Hamlet's View On Life example essay topic

885 words
While mining over abundant quotes, sonnets in a seemingly different language, and soliloquies with enough meter and meaning to write a doctorate, the main thing I'm left wondering is: What exactly was Shakespeare's intent in writing Hamlet? He too, like the readers of today, was a mortal being. He too felt feelings of revenge and purposelessness, and questioned being and capability. As any other human has strived to comprehend at some point in their humble lives, I believe that this is one of Shakespeare's attempts to justify the life given to man, or more fittingly, to comprehend man's purpose in life.

Hamlet is a pessimistic view of life that deems any man's attempt at change, futile. Several times within the play, Hamlet talks of man's unused "capability and god-like reason" (259). He is distressed by "what a piece of work is a man! how noble in reason! how infinite in faculties!" (217). Man has a seemingly infinite range of action and it distresses the hero of this play that he, as well as mankind, does not utilize it. I imparts a guilt within him and he asks, "why yet I live to say 'This thing's to do,' / Sith I have cause, and will, and strength, and means to do't".
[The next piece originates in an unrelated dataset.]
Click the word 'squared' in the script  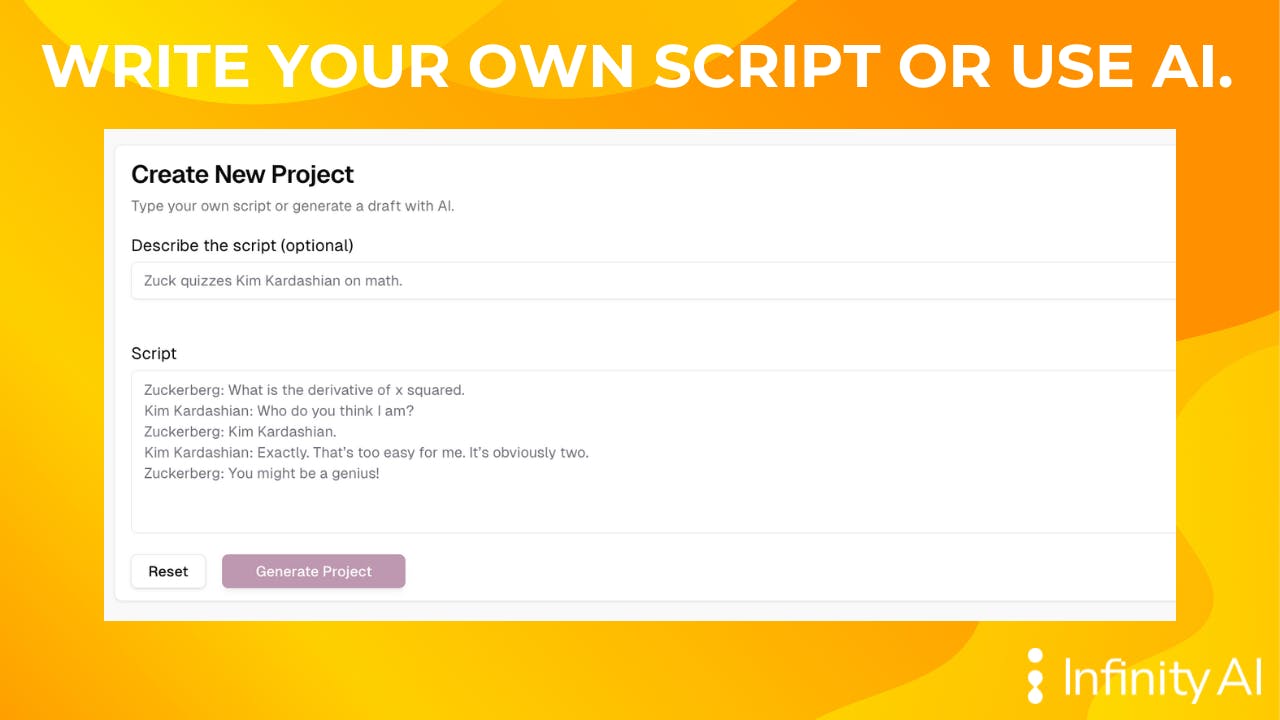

(260). I believe this worry rings true more now than ever. Today's society is driven by time-management and efficiency. If you can do something, well we are taught we must do it.

High school students are reared to be exceptional scholars, recruited athletes, multi-talented, upstanding citizens, and somehow volunteer, too. Free time is a waste of time is the message I've been getting, and Hamlet is battling this issue as well. Besides being torn over the discrepancy between his capability and actions of avenging his father's death, Hamlet is also concerned that thinking over the matter too much yield no action and therefore makes him "a coward" (225). He states that by turning something over and over in one's mind and not coming to an immediate action "conscience does make cowards of us all" (228) and that "a thought which, quarter'd, hath but one part wisdom and ever three parts coward" (260).

Does he mean to have action without thought? Is acting, or the act of being, the essence of man? By Hamlet's saying "the readiness is all" (289) I feel that he is saying that by having fulfilled one's potential to act, it can be done without thinking. I wouldn't call that man. I personally, would refer to such a thought process (or lack there of) as a machine.

Is machinery more of a man under Hamlet's terms than man has become? It's unfeasible actually. One can never have practiced to fulfill one's potential if one hasn't ever encountered it. Unlike the machinery of today, we do not come equipped with innate programming on how to function when given correct algorithms or combinations of 1's and 0's. In my opinion, to have decisions and actions be black and white is stripping away all the essence of being man, as opposed to Hamlet's suggestion that it creates man. Beyond the powers of faculties and thought lies the question of fate and the eventual, and inevitable, end.

Most of the characters in Hamlet die. They are left with their goals miraculously carried out, but their lives a waste. Hamlet reflects that "Imperious Caesar, dead and turn'd to clay, /Might stop a hole to keep the wind away". (280). This statement and Hamlet's tone throughout question whether life itself is at all worth the fuss if we all end up dead in the ground anyway. Hamlet feels that change, as well as thought, is futile, "Since no man knows aught of what he leaves, what is't to leave betimes?

Let be". (289). Akin to 'go with the flow', "let be" is a slacker of a statement that portrays the utter laziness of Hamlet whole philosophy. Thought isn't worth the time if you can act without thinking, man is a waste because he can't live up to his potential, and what is, is, so leave it. And although "There's a special providence in the fall of a sparrow" (289) has a hint of optimism in which some good will come of bad, it still reeks of the same destined fate that is unchangeable by man. Should we accept the fall of the sparrow because there's providence?

For every action there is an equal and opposite reaction, and every closed door opens a another... but one has to wonder at what point the good stops shadowing the bad and you have to go find the good for yourself. Overall, I feel that Hamlet's view on life is depressing, incomprehensibly macho, and not at all one of a hero. Thought is the essence of a man, a fully reached potential would leave no room for growth (ever), and in no way does one have to accept what has been laid out for them on the table. "To be, or not to be" is not the only question.